Cour d’appel administrative de Nantes, le 4 avril 2025, n°24NT01144

Par un arrêt en date du 4 avril 2025, la cour administrative d’appel de Nantes a clarifié la situation d’un agent stagiaire de la fonction publique hospitalière à l’issue de ses droits à congé de maladie. En l’espèce, une aide-soignante stagiaire, recrutée en 2010, a été placée en congés de maladie successifs pendant plusieurs années, avant d’être déclarée en inaptitude définitive et absolue à ses fonctions par un médecin agréé, avis suivi par la commission de réforme. À l’expiration de ses droits à congé, l’établissement employeur a mis fin à son stage et l’a radiée de ses effectifs.

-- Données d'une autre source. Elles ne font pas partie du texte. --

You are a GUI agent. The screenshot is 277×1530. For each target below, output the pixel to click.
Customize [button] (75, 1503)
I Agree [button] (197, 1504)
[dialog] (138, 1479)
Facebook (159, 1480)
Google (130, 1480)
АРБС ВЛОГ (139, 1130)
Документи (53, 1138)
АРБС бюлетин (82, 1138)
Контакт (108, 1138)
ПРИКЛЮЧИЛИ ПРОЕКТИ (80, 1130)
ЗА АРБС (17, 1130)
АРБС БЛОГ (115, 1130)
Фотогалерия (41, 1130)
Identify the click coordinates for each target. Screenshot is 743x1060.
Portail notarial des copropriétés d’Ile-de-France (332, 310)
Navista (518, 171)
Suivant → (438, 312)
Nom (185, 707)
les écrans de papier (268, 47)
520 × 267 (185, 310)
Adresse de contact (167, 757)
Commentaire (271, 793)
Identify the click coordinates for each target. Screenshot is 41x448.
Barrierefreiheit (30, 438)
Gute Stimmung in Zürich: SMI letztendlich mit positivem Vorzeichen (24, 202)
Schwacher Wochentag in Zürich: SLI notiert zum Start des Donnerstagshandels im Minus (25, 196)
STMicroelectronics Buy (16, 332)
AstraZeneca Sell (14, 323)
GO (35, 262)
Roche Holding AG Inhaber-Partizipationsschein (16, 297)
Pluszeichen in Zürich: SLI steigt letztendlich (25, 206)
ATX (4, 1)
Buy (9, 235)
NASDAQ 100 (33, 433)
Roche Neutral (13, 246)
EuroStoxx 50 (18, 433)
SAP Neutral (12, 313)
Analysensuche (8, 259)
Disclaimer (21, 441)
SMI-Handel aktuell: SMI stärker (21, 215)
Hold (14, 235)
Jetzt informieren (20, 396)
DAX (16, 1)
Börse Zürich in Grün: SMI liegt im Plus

La requérante a saisi le tribunal administratif de Nantes pour obtenir l’annulation de cette décision, mais sa demande a été rejetée par un jugement du 15 février 2024. Elle a interjeté appel de ce jugement, soutenant notamment que son inaptitude ne concernait qu’un seul des sites de l’établissement et que l’employeur aurait dû rechercher une solution de reclassement avant de la licencier. Se posait alors la question de savoir si un agent stagiaire de la fonction publique, déclaré physiquement inapte à l’exercice de ses fonctions, bénéficie d’un droit à reclassement avant la fin de sa période probatoire.

La cour administrative d’appel répond par la négative, considérant que le principe général du droit au reclassement ne s’applique pas aux fonctionnaires stagiaires, qui se trouvent dans une situation probatoire et provisoire. Cette décision confirme l’absence d’obligation de reclassement pour l’agent stagiaire (I), tout en validant la régularité de la procédure de licenciement menée par l’administration (II).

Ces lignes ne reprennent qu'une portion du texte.